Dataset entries
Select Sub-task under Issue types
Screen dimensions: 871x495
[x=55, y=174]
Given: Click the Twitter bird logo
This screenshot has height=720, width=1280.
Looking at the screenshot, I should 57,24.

▶ _EXERCISE DETAILS_:
Copy each entry exactly, leaving every line as it is.

▶ _PROBLEM SOLUTION_:
Select Sub-task under Issue types
Screen dimensions: 871x495
[x=55, y=174]
Given: Click the Twitter bird logo
This screenshot has height=720, width=1280.
Looking at the screenshot, I should 57,24.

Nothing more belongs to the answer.